What to do » The task calls for the line containing "Given: Mark the" and all later lines, through the end of the entries below, to be set down exactly and without pictures.

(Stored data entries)
>>>

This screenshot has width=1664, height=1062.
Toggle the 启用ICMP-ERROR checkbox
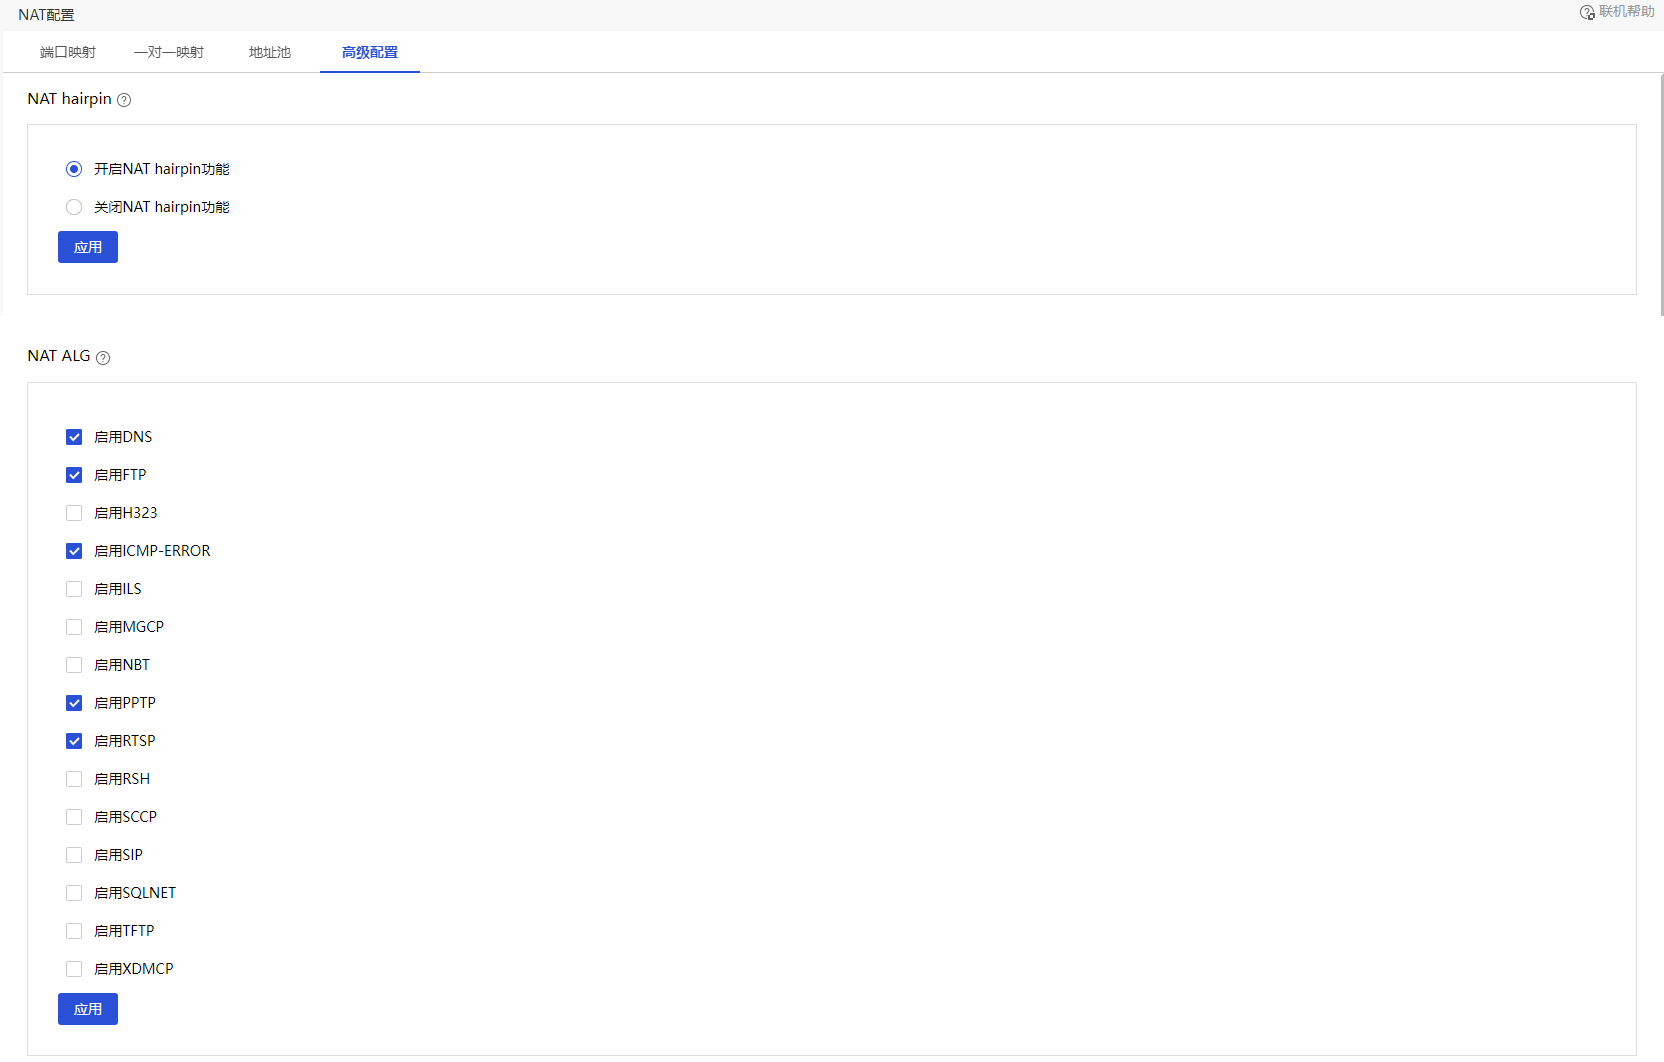click(x=74, y=551)
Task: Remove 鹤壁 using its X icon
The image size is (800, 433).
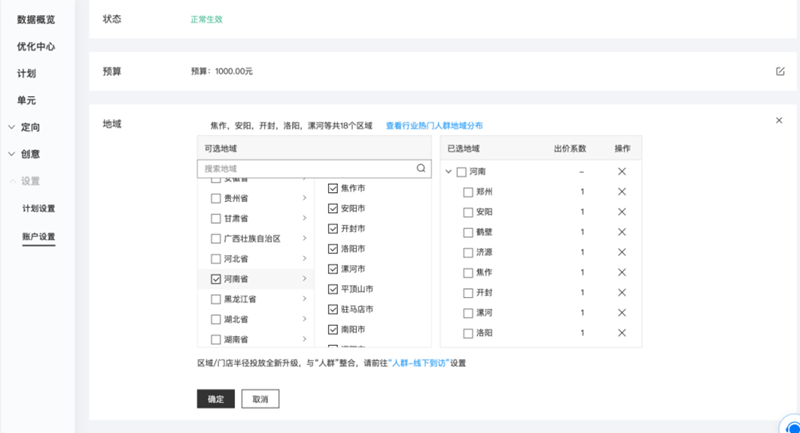Action: point(622,232)
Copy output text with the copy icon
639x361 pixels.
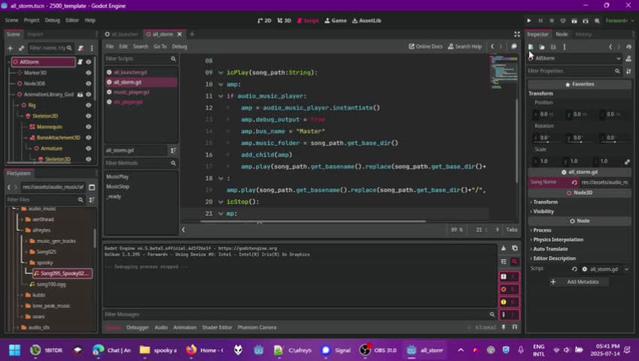click(x=515, y=248)
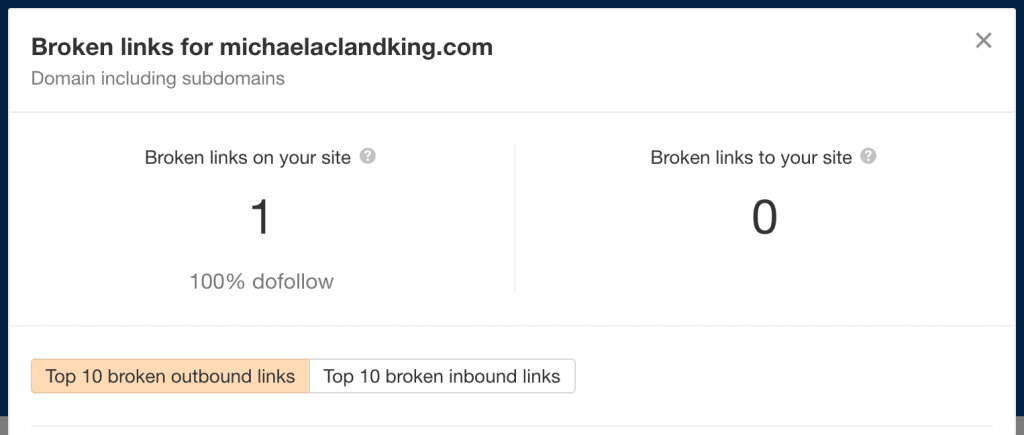Click the Broken links on your site label
Viewport: 1024px width, 435px height.
click(248, 157)
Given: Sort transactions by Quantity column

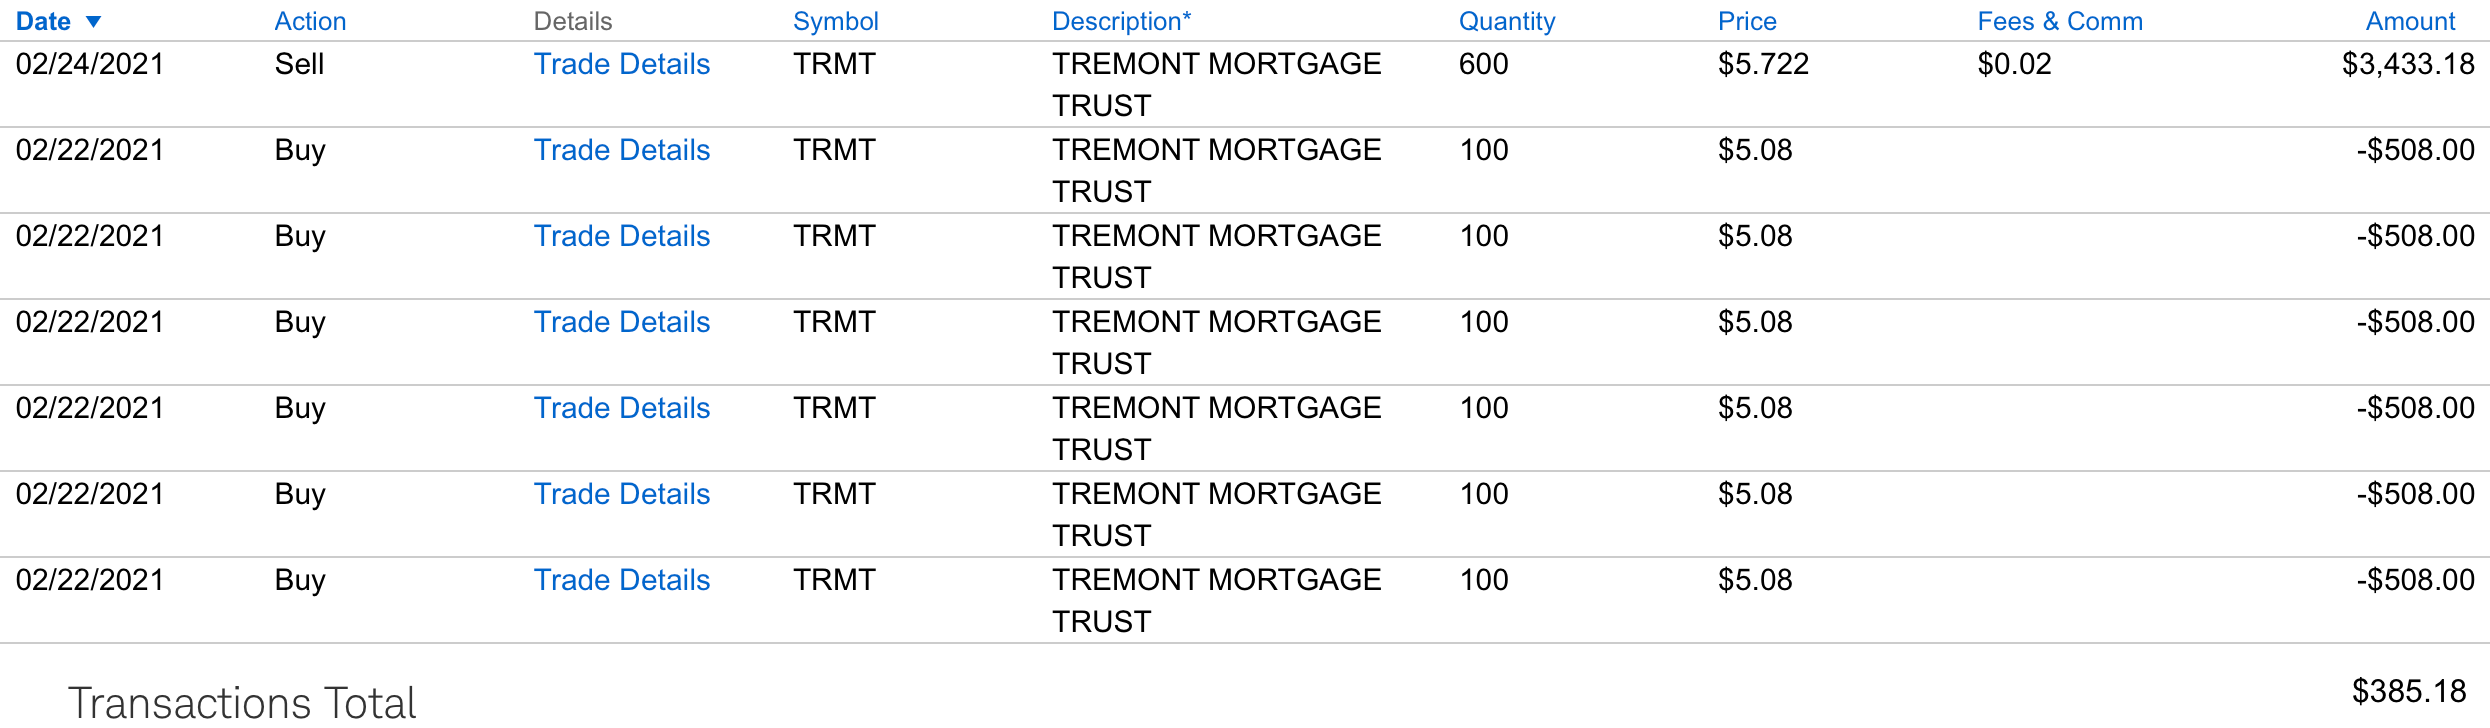Looking at the screenshot, I should click(1506, 22).
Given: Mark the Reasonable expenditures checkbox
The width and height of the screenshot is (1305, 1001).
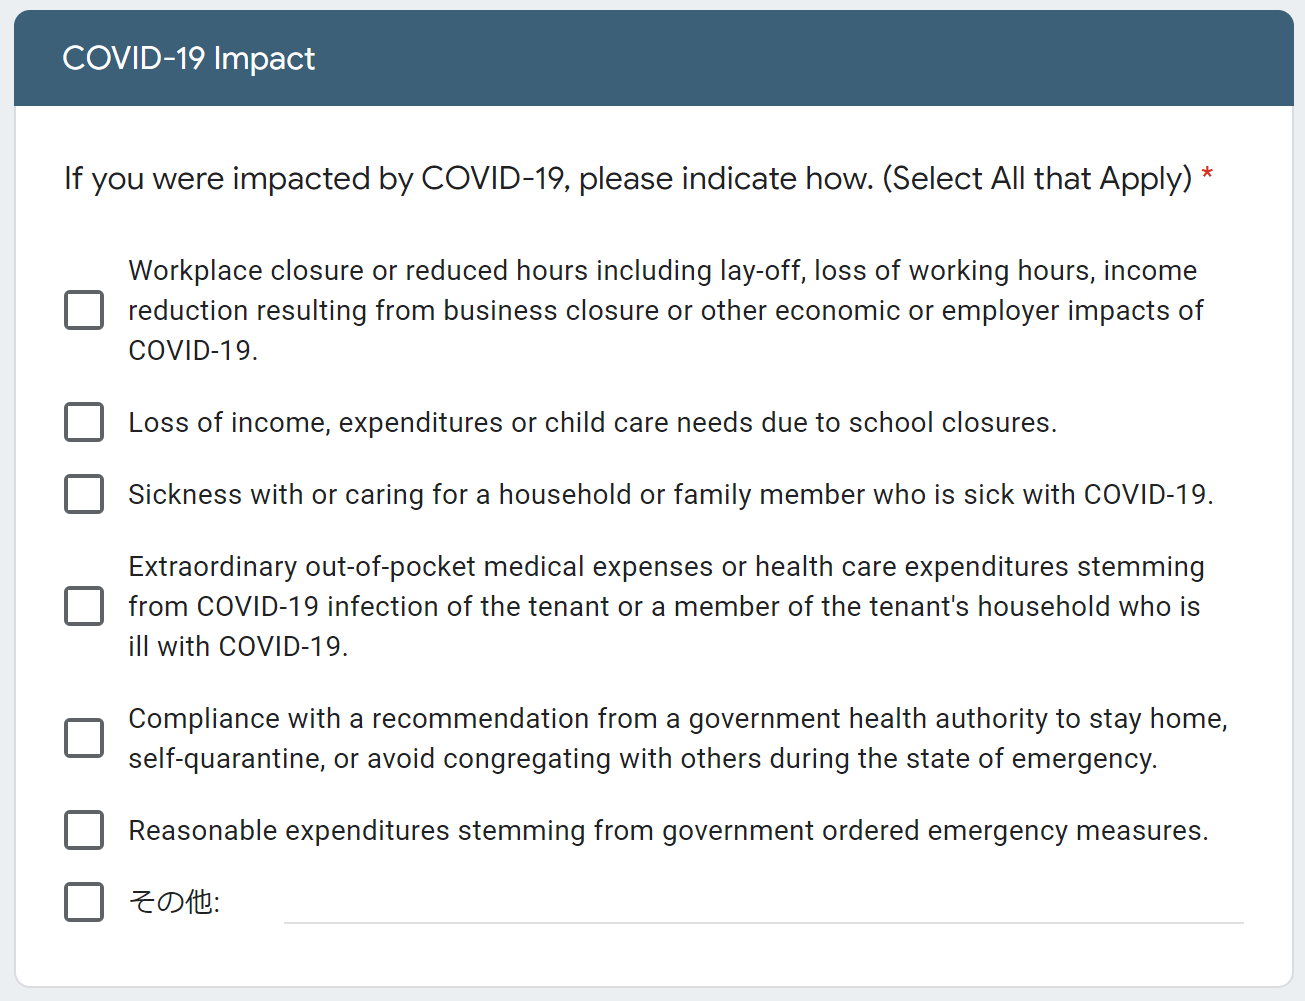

<<<

Output of the exercise »
Given: Mark the Reasonable expenditures checkbox
The width and height of the screenshot is (1305, 1001).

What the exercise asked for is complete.